TASK DIRECTIONS: Without reproducing any picture, copy the records word for word.

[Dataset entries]
______________________________
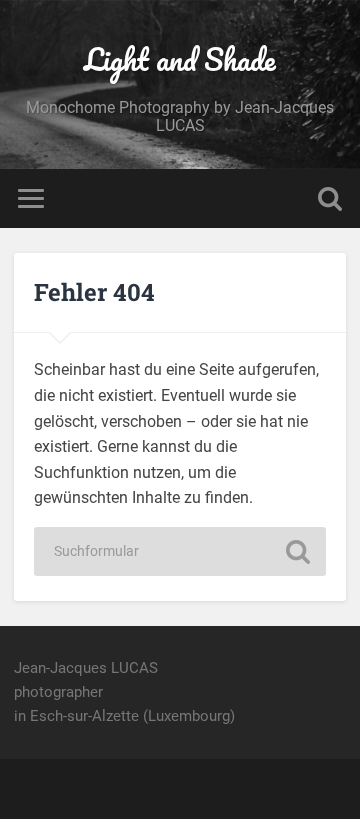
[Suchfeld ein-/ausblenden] (330, 198)
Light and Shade (180, 59)
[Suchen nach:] (179, 551)
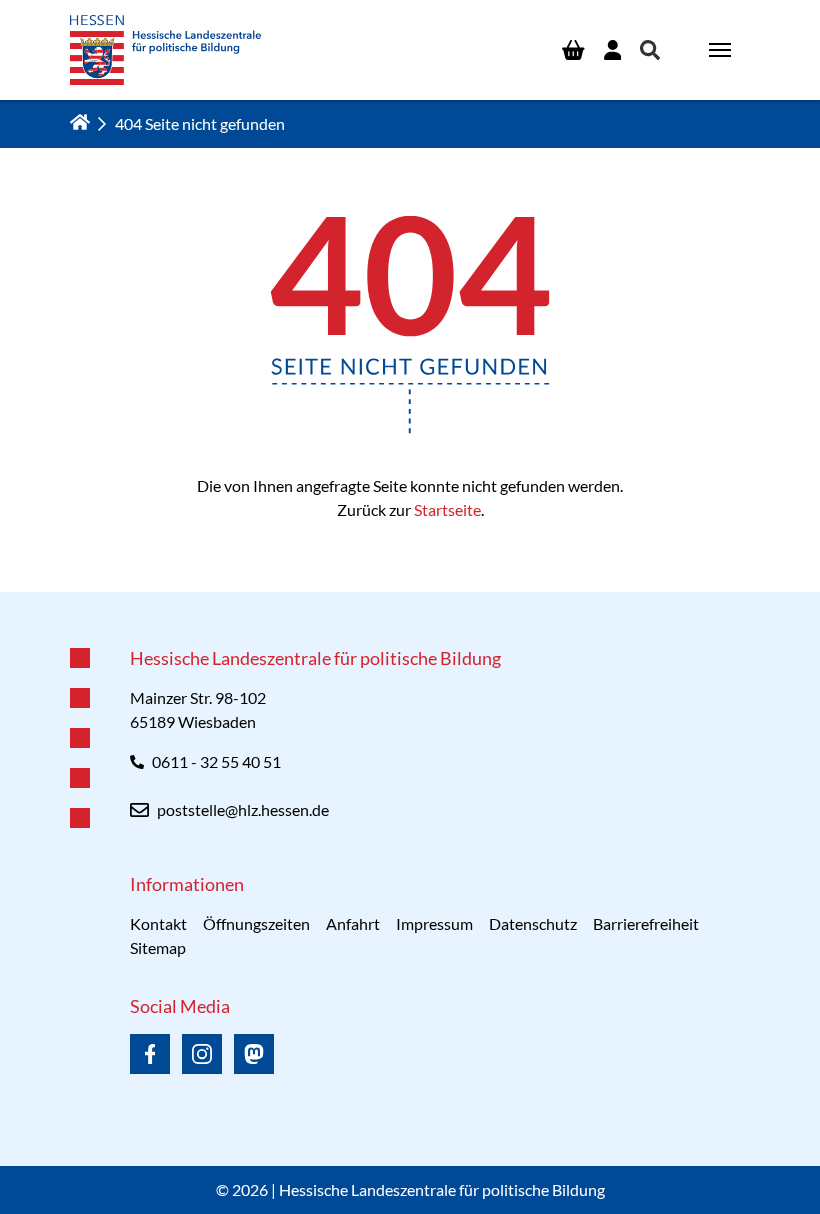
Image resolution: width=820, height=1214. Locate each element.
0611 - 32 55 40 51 (216, 761)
______________________________
ANSWER TO THIS PROBLEM:
[Suchfeld ein-/ausblenden] (330, 198)
Light and Shade (180, 59)
[Suchen nach:] (179, 551)
Image resolution: width=820, height=1214. Locate each element.
0611 - 32 55 40 51 (216, 761)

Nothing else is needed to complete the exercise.